PASSAGE PROVIDED START
Spaceship Unbound

Text by Georgia Vesma

Taking in genetic engineering, bioinformatics, cyborg ethics and religion, Margaret Atwood‘s 2009 novel The Year of the Flood focuses on the Gardeners, a sect dedicated to preservation of the Earth through vegetarianism and recycling. The Gardeners are preparing for the Waterless Flood, an apocalyptic event which forms the driving force of the plot. Their survival skills and dedication to re-using found materials enables the Gardeners to survive in the apocalyptic aftermath of the Flood. It is in this post-civilisation space that Spaceship Unbound situates itself.

Spaceship Unbound reflects in its curation the feminist tone of Atwood’s novel in its makeup-works by female artists dominate the exhibition, loosely linked by ideas of ecology, science, activism and mysticism. Hybridity and the feminist cyborg aesthetic of Donna Haraway feature prominently. Anne-Marie Culhane’s Corn Dollies documents an action by a group of female performance artists, including Culhane herself, outside the Houses of Parliament in reaction to a debate around genetically engineered crops. Their faces obscured by masks of corn, the women become unnatural hybrids themselves, both animal and vegetable. Embracing hybridity, turning it to one’s own purposes, becomes a valid reaction in the face of the new bio-ethics.

At the heart of the show is Sam Meech’s film Noah’s Ark, a retelling of the Biblical story using found footage from the North West film archive. Engaging with the more broadly religious themes of The Year of the Flood, this work is presented in symbiosis with Cyclevision, a design by the Hackspace Manchester collective. In order to view the film, one must first power it by generating electricity on a static bicycle. The presence of Hackspace throughout the exhibition reflects the influence of the Gardeners; the collective uses recycled objects and human ingenuity to create ecologically sound works that propose a new, sustainable mode of artistic creation.
PASSAGE PROVIDED END
WORK ITEM A -
Answer these from the Spaceship Unbound passage, one line each:
(i) In what year was The Year of the Flood published?
(ii) In Corn Dollies, what are the women's faces obscured by?
(iii) What must a viewer do before the film Noah's Ark can be seen?
WORK ITEM B - Please extract the portion of the Spaceship Unbound passage starting at "Taking in genetic" and ending at "Unbound situates itself.".
WORK ITEM C - Write what comes next in the Spaceship Unbound passage, picking up after its final sentence.
RECORD EXCERPTS START
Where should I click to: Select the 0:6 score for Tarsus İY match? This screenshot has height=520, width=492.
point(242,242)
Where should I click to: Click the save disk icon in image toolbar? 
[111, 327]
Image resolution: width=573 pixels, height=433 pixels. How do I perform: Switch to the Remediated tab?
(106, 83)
RECORD EXCERPTS END
EXERCISE RESPONSE A -
(i) 2009
(ii) Masks of corn
(iii) Power the film by generating electricity on a static bicycle

EXERCISE RESPONSE B -
Taking in genetic engineering, bioinformatics, cyborg ethics and religion, Margaret Atwood‘s 2009 novel The Year of the Flood focuses on the Gardeners, a sect dedicated to preservation of the Earth through vegetarianism and recycling. The Gardeners are preparing for the Waterless Flood, an apocalyptic event which forms the driving force of the plot. Their survival skills and dedication to re-using found materials enables the Gardeners to survive in the apocalyptic aftermath of the Flood. It is in this post-civilisation space that Spaceship Unbound situates itself.

EXERCISE RESPONSE C -
Spaceship Unbound raises potentially useful questions about the relationship between art and the environmental crisis. Do artists have a responsibility to work in a more sustainable way? Can art and activism exist in a simple or mutually-beneficial relationship? What strategies are available to artists working in the looming shadow of the crisis? Sadly, I left feeling like these issues were not addressed in any depth by the exhibition itself. Worse, I felt that without Atwood’s novel to contextualise the works, the show lacked coherence. The diverse themes of environmentalism, social activism, religion, feminism and modern bioscience needed a more decisive pulling-together to create a more unified – and more powerful – exhibition.  

 

Spaceship Unbound is  on display at Castlefield Gallery, Manchester until 28 July 2013.

Georgia Vesma is a recent graduate living, working and writing in Manchester.